The typical session was a ping pong game between the two topics which essentially outline the life of a trader: risk and return. Since the idea was to manage as much capital as possible without threatening the firm’s remarkable daily profitability, the most commonly used word in these discussions was “Size.” The conversation on a typical Wednesday afternoon went like this:
“Why didn’t you get bigger?!?!?” This was The Shrink’s key question about your best winning trade of the prior week. If you made 10% on a $1 million position, why wasn’t it $2 million? Or $5 million?
“Why’d you get so big in that?!?!” Yep – that would be for your biggest loser of the week. Buy 10,000 shares of something that lost $1/share, and the question became, “Shouldn’t you have ditched it when it was down $0.25?” Or “Why not buy 1,000 instead of 10,000 just to see how it traded?
“You’re too big in losers and too small in winners.” There is actually a lot of hidden wisdom in that question. To a trader, risk management is actually more about position size than anything else. High conviction ideas, with good insight, should ultimately be large positions as long as you don’t take too much of a loss waiting for things to work out.
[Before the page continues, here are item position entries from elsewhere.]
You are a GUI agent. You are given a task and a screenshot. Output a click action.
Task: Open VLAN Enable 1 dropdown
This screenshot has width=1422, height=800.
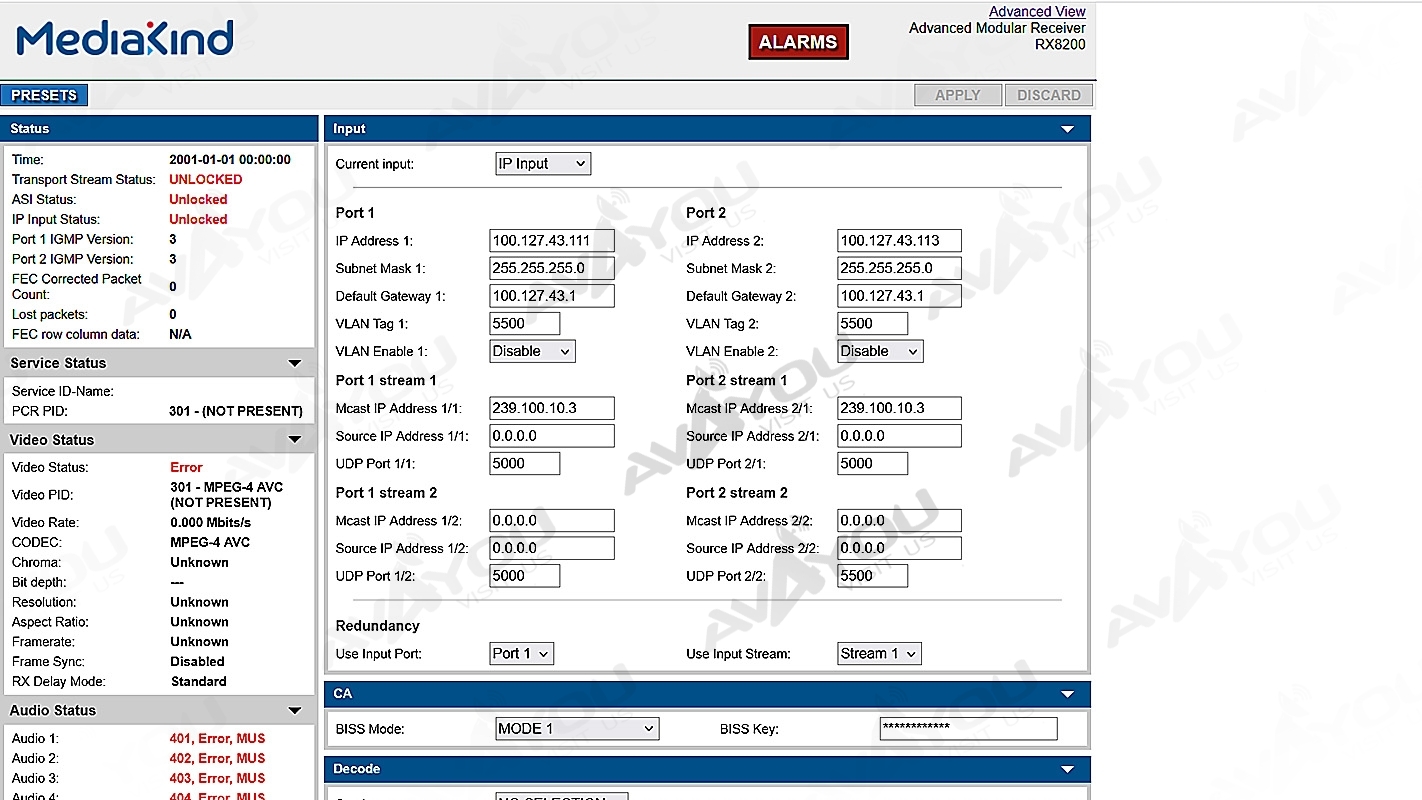(x=532, y=352)
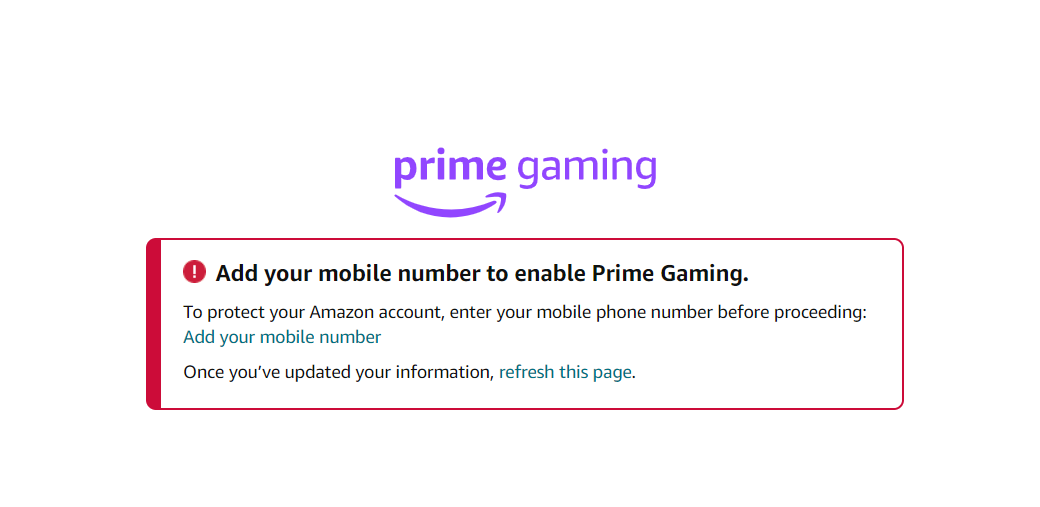Click the bold alert heading about enabling Prime Gaming
1040x507 pixels.
tap(482, 273)
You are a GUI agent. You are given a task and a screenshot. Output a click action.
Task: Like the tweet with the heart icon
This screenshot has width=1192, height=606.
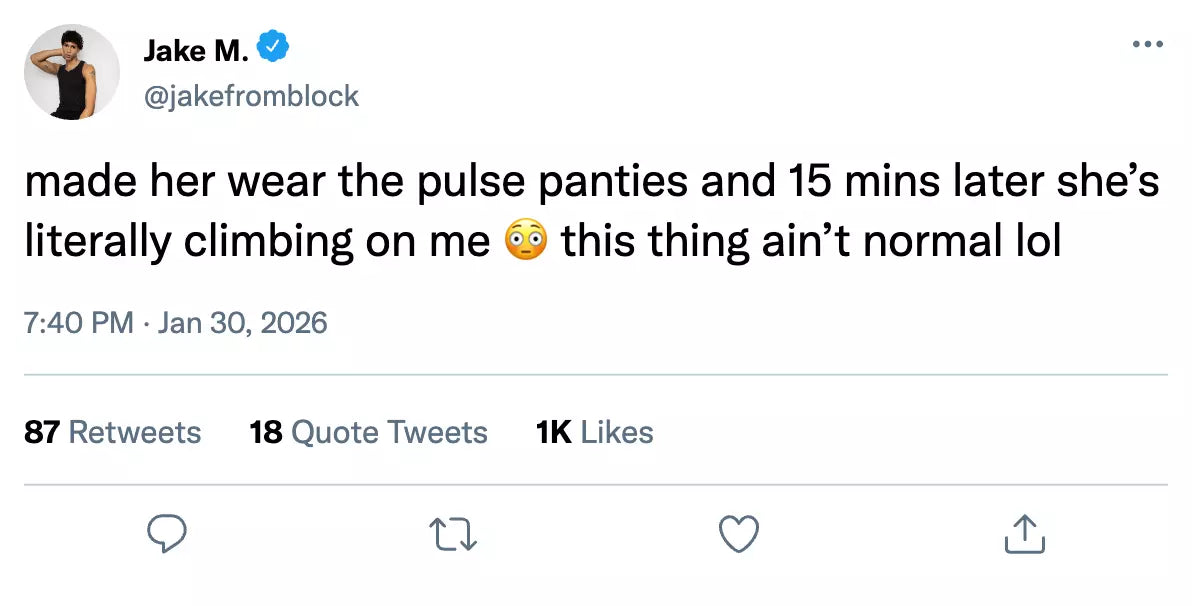(739, 535)
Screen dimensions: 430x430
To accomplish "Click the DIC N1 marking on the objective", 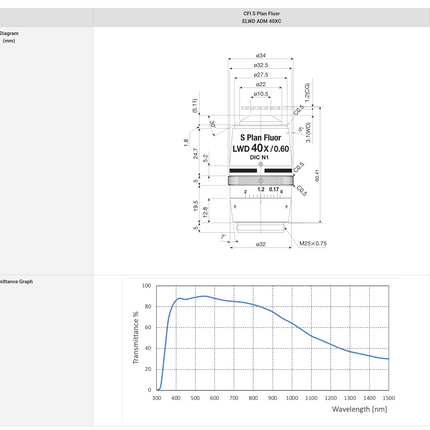I will (x=259, y=157).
Low conviction ideas can grow into large positions if they are going in your direction.
It is a bewildering discipline to the uninitiated and is often counterintuitive. But do not dismiss the idea out of hand: a lot of people who are far less intelligent than you have much larger bank accounts because they know these rules and stick to them.
Josh here – Risk, Reward and Size is indeed an excellent little “three-dimensional construct” to keep in mind.
Nicholas Colas is the chief market strategist at ConvergEx Group, a global brokerage company based in New York.